所以,以她现在的年纪,就是父母想要她孝敬,那也得等她过及笄之后吧。
林三牛和林老三,及在外边旁听的李翠花和周桂香他们,则是神情一慌。
他们所有人都只想着状告林月兰不孝,然后就从林月兰手中,得到那些房子钱财什么的,根本就没有去考虑年纪问题。
再说,他们只知道只要父母上县衙去上告了子女不孝,只要官府接了案子,那么子女必定就是“不孝”的罪名了。
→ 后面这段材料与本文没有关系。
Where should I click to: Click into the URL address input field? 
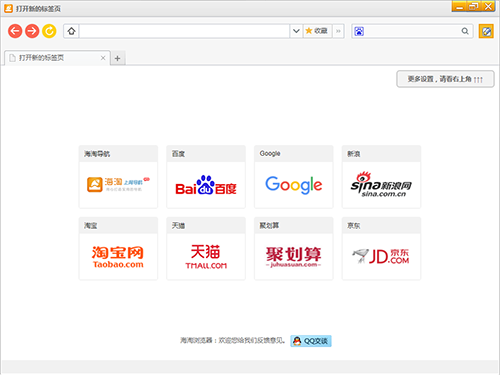tap(184, 31)
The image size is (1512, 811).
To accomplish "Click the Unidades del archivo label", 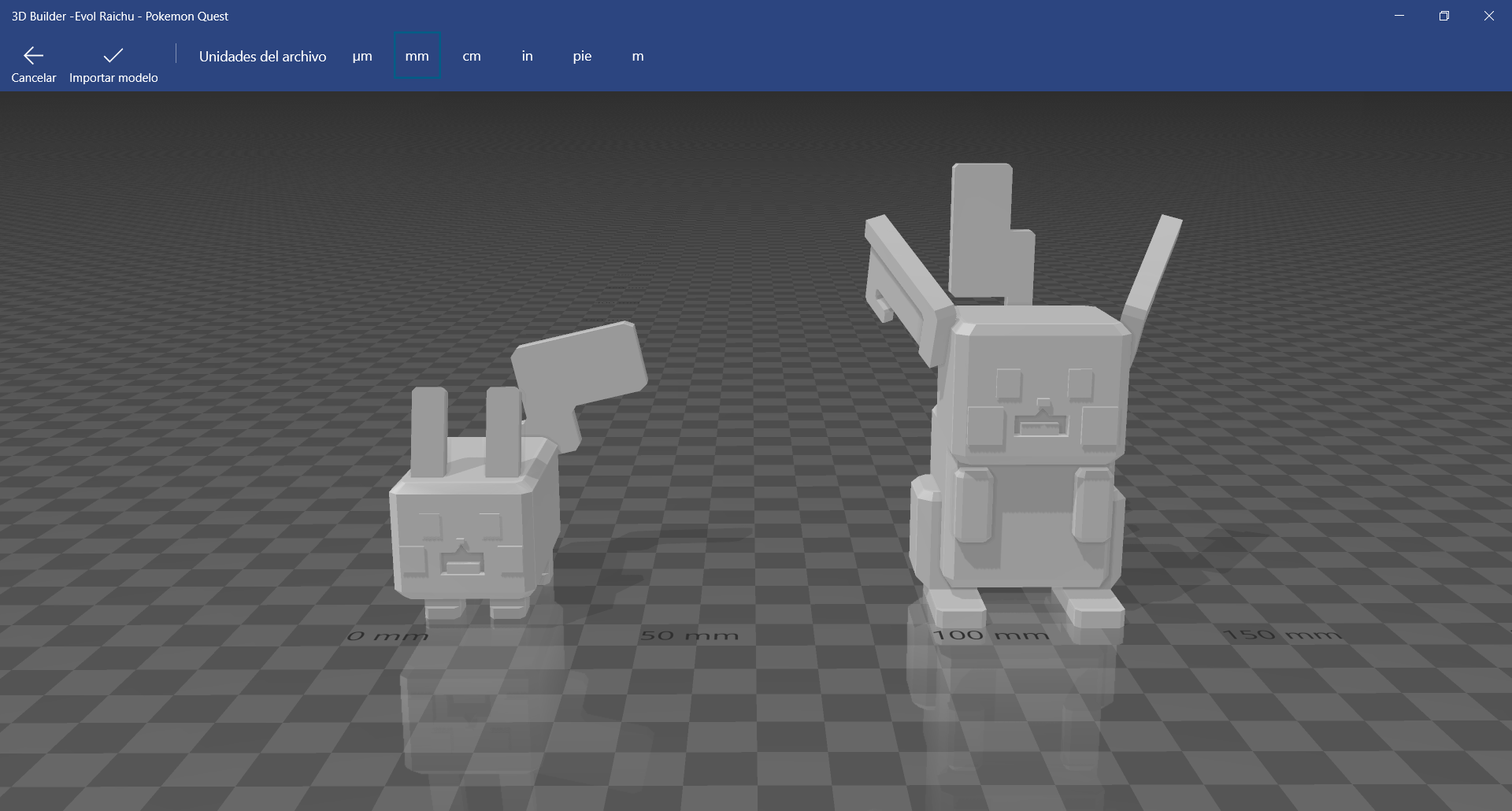I will coord(263,56).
他们根本就不曾听过,竟然还有这样的文明律法规定,这太……太不利于他们了。
“不可能,”林三牛不敢相信惨白着脸猛然的摇头,一副不敢置信的表情,“不可能,我们怎么没有听过?你们一定是诓我们的?”
至于为何没有听过呢?
因为他们所知的父母状告子女不孝的官司,大部分是子女已经成年,所以根本就没有必要提这一条。
啪!
周县令再次拿起惊堂木重重一拍,大声的呵斥道,“林三牛,你这是在质疑本国的国章律法吗?这是在质疑本官吗?尔等不相信的话,来人,去司法库,把《孝之法》给本官找来!”
“是,大人!”下面立即有人去办了。
在林三牛等人忐忑不安之中,很快就有人拿着厚厚的一本书过来,这本书显然就《孝之法》了。
待师爷翻到第一千六百三十三条时,先给大人看了一下,随后,周县令又把这条律法给旁观者看。
这些旁观者有些识得一些字的,就大声读出来,给大伙听。
到了最后,周县令拿起惊堂木重拍了一下,神情严肃的说道,“肃静!本官宣判:原告林三牛状告其女林月兰为不孝,罪名不成立!”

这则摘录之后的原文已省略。